= Beginning of Section =
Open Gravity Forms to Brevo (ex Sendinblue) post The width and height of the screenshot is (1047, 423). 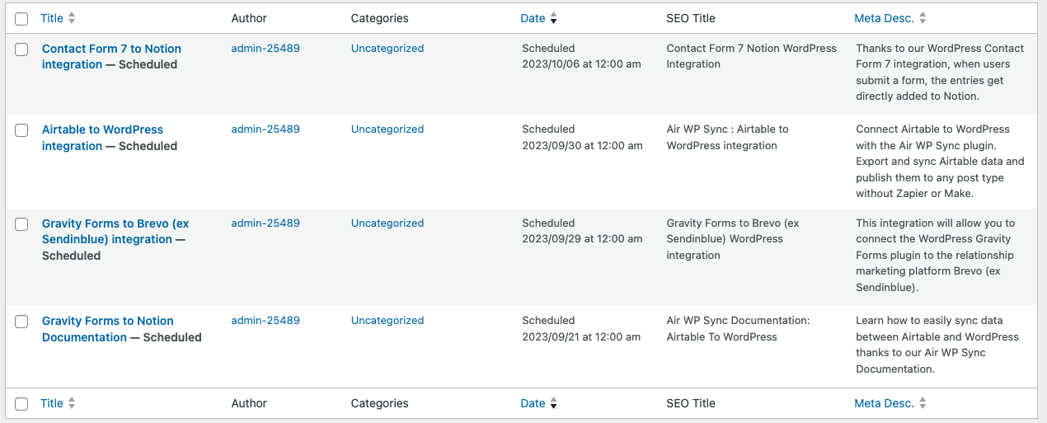pos(115,231)
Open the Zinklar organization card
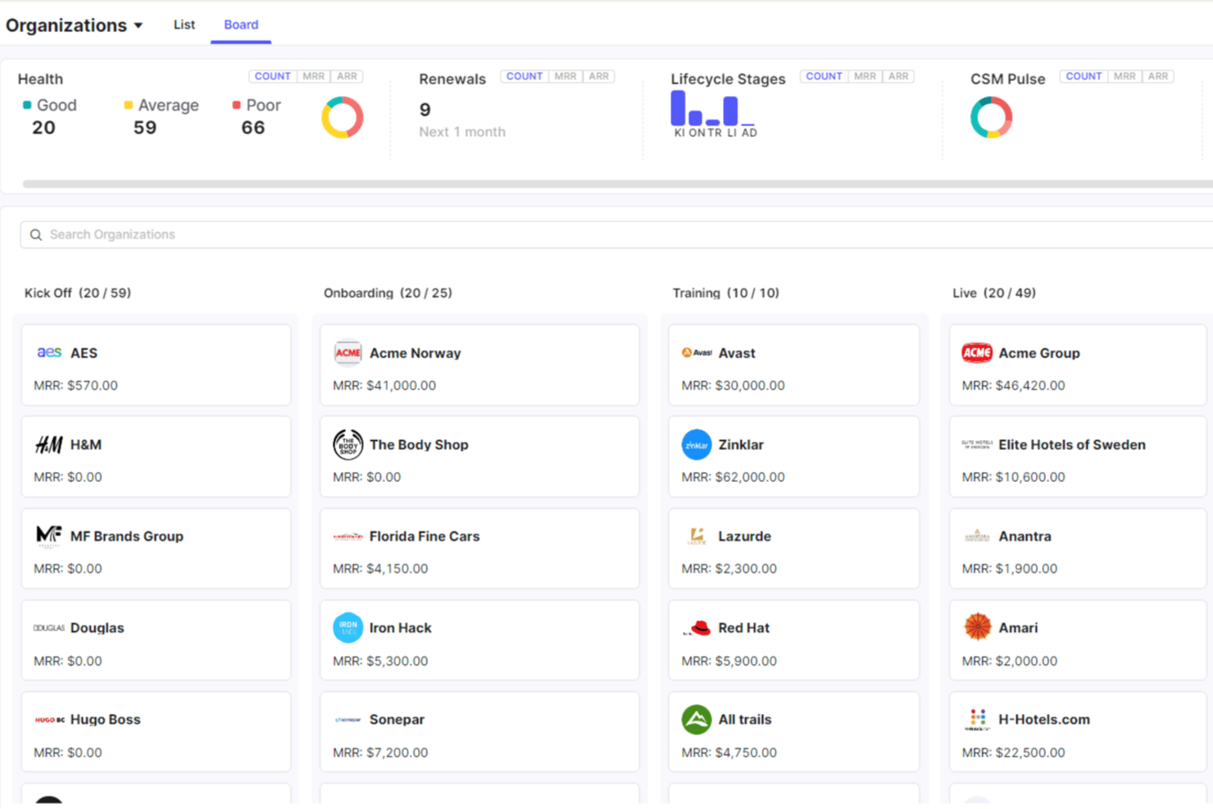The width and height of the screenshot is (1213, 809). 793,456
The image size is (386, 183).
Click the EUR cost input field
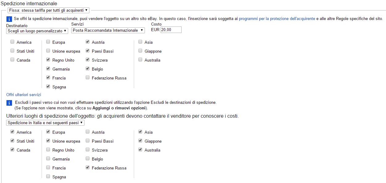pos(171,30)
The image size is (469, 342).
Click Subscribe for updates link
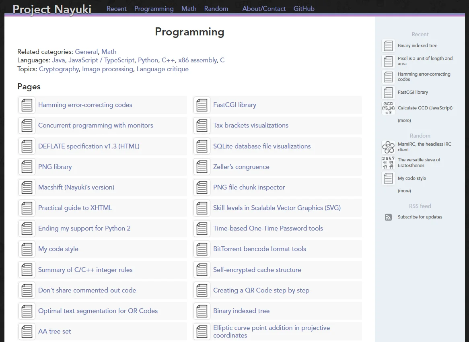[x=420, y=217]
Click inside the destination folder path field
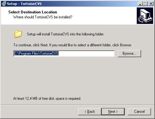This screenshot has height=119, width=155. point(64,53)
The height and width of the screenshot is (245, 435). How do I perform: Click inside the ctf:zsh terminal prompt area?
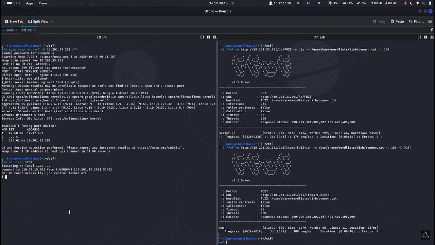pos(306,242)
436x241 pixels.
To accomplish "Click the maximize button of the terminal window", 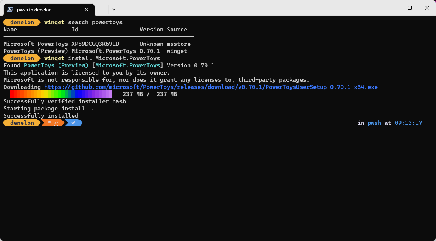I will (x=410, y=8).
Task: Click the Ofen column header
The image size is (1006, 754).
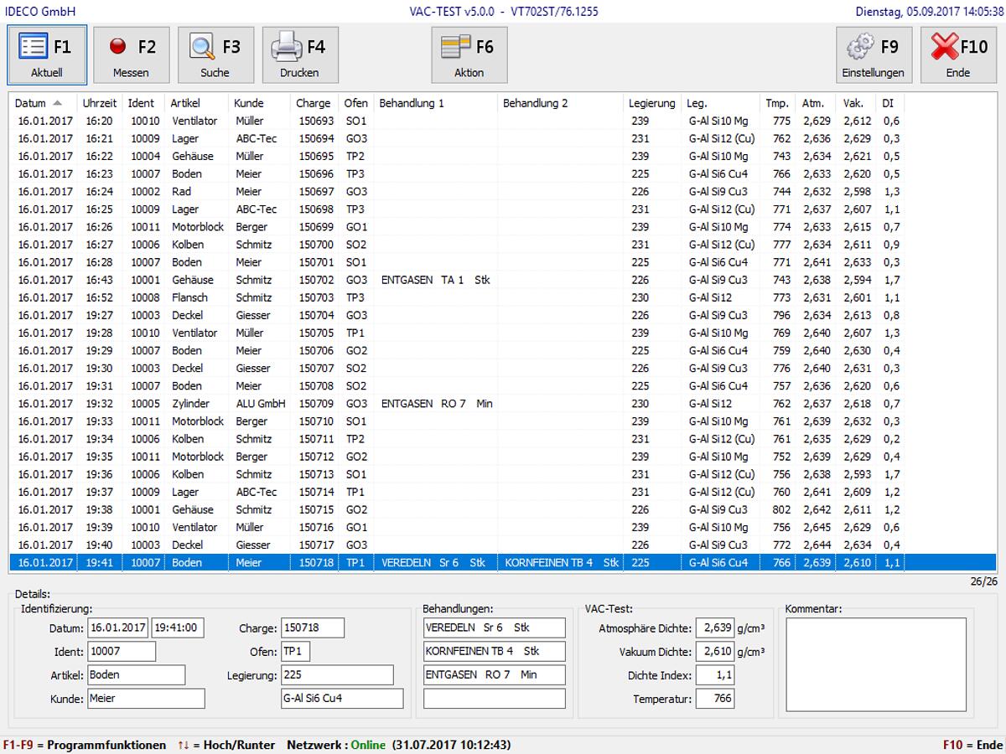Action: coord(356,103)
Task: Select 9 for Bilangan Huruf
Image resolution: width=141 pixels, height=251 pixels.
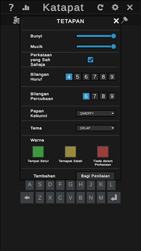Action: tap(112, 77)
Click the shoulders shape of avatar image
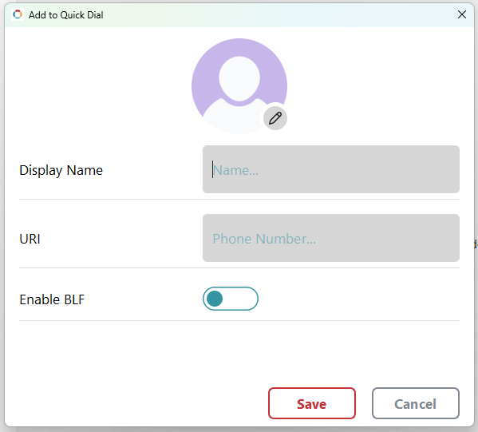Image resolution: width=478 pixels, height=432 pixels. click(235, 117)
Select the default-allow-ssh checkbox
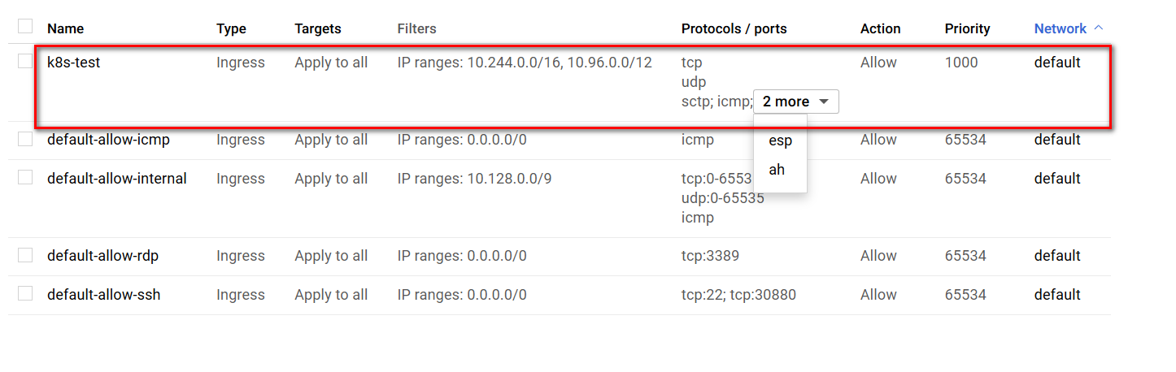 (x=25, y=294)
= End of Section =
## WHAT YOU ARE ASKED TO DO
Find out how many lines above hold "Task". Write only the number.

## OUTPUT BELOW
2